Right now, off the coast of Italy, a tropical storm-like weather system is developing in the Mediterranean Sea. That’s not a typo: It’s nearly winter, but temperatures in the Mediterranean are warm enough to support a storm more commonly found in the Caribbean.
Meteorologists call these storms “medicanes”—Mediterranean hurricanes—but there’s no official forecasting center dedicated to studying or predicting them. Earlier this month, another medicane caused damage in Malta and Crete.
These storms are relatively rare in Europe, typically forming just once or so each year. This week’s storm will likely take a path south of Sicily and head toward Greece by this weekend. As of Wednesday afternoon, weather models show the storm could possibly perform a small loop, briefly stalling south of Italy.
At the moment, no weather model shows this week’s medicane becoming particularly strong, although heavy rains in Greece linked to the storm’s moisture have already caused deadly flash floods near the capital of Athens.
Medicanes are mostly an atmospheric oddity, but have caused tremendous impacts in the past. In 1969, a particularly strong medicane hit the coast of north Africa, killing nearly 600 people in Tunisia and Algeria. In 2011, a swirling storm with an eye affected parts of France, Italy, and Spain, earning the designation 01M from the National Oceanic and Atmospheric Administration—the first official medicane.
As with hurricanes and other tropical cyclones in other parts of the world, as the planet warms, medicanes are also expected to occur with greater intensity—a worrying prospect for the densely populated coasts around the Mediterranean Sea. Right now, due to the relatively colder water of the Mediterranean, the maximum strength of medicanes is capped at winds of about 75 miles per hour. By the end of the century, in a business-as-usual scenario, stronger medicanes will become more likely, according to several recent studies.
━━━━━━━━━━━━━━━━
#### WHAT THIS TASK INVOLVES
Copy everything in the text on Mediterranean storms from "Meteorologists call these" down to "capital of Athens.", word for word.
━━━━━━━━━━━━━━━━
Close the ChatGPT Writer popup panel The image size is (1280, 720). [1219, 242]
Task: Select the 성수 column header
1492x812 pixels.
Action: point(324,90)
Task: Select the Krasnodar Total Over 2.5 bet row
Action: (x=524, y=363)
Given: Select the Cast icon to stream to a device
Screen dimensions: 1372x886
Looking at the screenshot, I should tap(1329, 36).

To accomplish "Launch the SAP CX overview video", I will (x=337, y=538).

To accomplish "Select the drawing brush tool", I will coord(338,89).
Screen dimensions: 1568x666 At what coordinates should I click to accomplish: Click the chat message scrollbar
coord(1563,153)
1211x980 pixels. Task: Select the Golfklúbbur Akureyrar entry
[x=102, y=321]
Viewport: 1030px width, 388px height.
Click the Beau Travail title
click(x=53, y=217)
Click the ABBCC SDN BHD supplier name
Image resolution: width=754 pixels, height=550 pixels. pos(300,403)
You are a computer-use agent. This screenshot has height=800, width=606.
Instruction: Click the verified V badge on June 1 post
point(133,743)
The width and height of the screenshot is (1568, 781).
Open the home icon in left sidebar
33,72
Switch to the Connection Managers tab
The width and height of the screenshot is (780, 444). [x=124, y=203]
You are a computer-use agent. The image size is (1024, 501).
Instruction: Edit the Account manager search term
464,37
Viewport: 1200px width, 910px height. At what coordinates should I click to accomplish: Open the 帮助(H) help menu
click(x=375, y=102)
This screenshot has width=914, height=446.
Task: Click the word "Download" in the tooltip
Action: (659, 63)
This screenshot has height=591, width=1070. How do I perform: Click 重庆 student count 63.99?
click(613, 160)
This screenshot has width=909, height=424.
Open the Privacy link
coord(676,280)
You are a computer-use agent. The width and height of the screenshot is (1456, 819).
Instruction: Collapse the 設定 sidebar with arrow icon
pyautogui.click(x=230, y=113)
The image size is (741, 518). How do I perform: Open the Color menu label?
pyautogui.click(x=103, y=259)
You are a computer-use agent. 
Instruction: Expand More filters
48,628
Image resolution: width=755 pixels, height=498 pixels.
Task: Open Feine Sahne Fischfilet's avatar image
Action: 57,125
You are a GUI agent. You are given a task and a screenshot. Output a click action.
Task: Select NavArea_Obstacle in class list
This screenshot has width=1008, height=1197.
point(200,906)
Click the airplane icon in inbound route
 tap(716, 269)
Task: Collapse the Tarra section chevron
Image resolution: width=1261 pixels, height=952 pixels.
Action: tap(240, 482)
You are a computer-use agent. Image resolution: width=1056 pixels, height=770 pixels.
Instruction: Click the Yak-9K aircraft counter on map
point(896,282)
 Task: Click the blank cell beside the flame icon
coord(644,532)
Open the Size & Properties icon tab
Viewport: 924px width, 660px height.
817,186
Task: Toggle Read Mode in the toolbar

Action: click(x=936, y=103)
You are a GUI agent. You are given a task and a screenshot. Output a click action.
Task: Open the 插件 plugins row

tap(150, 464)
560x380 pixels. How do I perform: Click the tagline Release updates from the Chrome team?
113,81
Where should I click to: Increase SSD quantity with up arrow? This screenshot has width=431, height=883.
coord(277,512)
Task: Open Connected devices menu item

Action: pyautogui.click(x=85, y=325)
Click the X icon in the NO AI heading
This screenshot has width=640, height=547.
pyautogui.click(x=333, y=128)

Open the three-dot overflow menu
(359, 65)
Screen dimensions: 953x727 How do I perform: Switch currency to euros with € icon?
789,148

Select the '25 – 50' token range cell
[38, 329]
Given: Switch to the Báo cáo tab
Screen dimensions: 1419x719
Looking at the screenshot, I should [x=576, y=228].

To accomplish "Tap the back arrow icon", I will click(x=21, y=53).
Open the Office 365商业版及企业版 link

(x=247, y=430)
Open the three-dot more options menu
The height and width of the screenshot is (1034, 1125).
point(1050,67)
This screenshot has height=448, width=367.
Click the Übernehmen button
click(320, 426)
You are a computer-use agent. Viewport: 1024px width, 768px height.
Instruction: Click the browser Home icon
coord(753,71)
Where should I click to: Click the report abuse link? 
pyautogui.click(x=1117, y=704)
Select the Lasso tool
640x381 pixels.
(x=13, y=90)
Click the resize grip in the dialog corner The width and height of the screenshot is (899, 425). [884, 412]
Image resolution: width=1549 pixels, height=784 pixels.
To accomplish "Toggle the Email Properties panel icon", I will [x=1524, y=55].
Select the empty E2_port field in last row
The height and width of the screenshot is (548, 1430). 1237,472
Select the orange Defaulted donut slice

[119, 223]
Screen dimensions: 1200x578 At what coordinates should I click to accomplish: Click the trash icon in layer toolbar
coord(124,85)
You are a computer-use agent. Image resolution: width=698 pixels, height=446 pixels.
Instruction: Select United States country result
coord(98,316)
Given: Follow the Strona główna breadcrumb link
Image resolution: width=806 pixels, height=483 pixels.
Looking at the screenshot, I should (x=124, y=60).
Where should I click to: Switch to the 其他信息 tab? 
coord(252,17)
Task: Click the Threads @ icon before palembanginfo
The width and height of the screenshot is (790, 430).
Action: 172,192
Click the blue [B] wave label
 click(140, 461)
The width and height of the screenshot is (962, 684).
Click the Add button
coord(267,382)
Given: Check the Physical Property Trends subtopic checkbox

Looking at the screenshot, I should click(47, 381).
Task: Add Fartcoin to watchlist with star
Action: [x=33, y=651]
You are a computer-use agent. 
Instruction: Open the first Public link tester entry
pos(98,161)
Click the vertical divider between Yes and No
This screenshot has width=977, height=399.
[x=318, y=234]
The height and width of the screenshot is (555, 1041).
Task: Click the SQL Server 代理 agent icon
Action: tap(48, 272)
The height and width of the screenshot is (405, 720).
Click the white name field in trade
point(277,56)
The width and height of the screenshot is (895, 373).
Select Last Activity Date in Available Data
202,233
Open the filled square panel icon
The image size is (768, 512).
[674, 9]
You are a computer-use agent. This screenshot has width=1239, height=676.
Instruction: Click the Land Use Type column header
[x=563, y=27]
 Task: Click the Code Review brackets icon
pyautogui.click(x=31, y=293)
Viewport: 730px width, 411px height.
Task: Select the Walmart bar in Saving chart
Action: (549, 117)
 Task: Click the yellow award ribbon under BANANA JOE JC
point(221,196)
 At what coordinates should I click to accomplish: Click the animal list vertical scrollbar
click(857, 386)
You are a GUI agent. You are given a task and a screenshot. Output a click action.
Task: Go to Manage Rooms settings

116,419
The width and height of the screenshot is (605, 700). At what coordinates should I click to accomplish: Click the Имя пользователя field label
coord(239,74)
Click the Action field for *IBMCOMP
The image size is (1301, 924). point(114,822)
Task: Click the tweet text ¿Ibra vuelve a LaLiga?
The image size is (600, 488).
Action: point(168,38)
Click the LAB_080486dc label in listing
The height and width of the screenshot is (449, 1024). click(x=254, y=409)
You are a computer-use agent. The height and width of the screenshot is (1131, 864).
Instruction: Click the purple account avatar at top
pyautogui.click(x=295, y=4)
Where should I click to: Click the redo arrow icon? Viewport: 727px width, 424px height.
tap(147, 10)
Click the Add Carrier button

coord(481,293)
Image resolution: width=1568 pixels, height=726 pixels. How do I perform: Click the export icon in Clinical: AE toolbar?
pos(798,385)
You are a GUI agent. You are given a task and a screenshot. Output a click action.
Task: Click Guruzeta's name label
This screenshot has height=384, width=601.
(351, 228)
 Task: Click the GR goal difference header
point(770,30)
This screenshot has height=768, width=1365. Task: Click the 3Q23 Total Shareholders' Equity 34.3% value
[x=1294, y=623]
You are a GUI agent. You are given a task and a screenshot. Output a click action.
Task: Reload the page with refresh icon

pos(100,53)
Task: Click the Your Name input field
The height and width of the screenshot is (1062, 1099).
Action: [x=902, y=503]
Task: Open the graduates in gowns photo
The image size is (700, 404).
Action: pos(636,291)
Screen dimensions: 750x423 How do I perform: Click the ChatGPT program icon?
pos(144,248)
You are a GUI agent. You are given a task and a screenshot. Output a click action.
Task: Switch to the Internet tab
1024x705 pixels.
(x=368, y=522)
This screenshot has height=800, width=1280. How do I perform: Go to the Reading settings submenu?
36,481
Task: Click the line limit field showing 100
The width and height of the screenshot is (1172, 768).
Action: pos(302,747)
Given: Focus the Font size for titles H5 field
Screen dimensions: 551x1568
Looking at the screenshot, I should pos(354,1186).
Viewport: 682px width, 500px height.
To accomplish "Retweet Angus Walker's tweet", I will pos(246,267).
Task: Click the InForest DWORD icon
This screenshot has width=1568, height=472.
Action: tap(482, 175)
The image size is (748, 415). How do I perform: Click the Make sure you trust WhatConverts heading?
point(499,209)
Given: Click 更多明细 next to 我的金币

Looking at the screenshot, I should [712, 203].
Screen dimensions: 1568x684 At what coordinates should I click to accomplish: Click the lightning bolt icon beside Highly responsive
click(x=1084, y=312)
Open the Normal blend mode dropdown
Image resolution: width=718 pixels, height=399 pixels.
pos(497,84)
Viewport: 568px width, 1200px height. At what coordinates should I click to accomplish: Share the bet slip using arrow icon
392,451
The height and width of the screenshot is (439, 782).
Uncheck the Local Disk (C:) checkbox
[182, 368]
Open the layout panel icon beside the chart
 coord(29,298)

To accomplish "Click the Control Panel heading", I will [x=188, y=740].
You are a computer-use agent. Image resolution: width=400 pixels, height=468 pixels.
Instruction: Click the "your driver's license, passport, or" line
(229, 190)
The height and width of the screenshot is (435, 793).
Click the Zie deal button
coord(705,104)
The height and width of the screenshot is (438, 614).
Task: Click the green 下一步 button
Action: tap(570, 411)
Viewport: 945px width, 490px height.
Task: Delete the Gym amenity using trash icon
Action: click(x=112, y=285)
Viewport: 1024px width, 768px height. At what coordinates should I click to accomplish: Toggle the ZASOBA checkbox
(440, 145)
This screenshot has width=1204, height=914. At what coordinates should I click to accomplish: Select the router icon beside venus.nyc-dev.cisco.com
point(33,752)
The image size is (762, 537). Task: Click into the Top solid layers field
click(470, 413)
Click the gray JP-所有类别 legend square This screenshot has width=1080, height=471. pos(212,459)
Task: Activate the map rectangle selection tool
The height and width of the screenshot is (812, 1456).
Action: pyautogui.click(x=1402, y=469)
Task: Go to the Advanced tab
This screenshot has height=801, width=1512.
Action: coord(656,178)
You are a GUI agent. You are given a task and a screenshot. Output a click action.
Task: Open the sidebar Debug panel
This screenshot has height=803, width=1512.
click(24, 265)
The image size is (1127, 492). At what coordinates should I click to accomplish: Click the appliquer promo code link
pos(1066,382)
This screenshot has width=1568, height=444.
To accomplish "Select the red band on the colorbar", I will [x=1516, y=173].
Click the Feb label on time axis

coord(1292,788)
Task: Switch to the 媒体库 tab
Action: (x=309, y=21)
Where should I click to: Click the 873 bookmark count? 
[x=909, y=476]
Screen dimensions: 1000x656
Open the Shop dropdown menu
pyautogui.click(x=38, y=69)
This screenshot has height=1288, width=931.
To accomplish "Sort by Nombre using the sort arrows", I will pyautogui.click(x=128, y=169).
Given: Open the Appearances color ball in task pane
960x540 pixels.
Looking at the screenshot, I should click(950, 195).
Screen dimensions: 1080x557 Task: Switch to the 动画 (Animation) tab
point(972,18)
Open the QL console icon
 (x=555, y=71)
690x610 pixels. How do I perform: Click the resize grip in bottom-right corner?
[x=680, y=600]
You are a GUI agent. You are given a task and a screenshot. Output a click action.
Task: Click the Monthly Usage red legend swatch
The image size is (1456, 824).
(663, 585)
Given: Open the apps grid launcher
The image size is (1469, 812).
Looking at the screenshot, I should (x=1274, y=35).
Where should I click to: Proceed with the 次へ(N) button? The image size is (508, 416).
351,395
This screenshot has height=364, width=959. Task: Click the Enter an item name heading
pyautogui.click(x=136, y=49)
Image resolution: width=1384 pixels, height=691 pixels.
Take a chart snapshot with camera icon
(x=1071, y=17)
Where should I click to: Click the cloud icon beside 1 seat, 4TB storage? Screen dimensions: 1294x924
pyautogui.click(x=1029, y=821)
━━━━━━━━━━━━━━━━
#### ANSWER TO THIS EXERCISE
Meteorologists call these storms “medicanes”—Mediterranean hurricanes—but there’s no official forecasting center dedicated to studying or predicting them. Earlier this month, another medicane caused damage in Malta and Crete.
These storms are relatively rare in Europe, typically forming just once or so each year. This week’s storm will likely take a path south of Sicily and head toward Greece by this weekend. As of Wednesday afternoon, weather models show the storm could possibly perform a small loop, briefly stalling south of Italy.
At the moment, no weather model shows this week’s medicane becoming particularly strong, although heavy rains in Greece linked to the storm’s moisture have already caused deadly flash floods near the capital of Athens.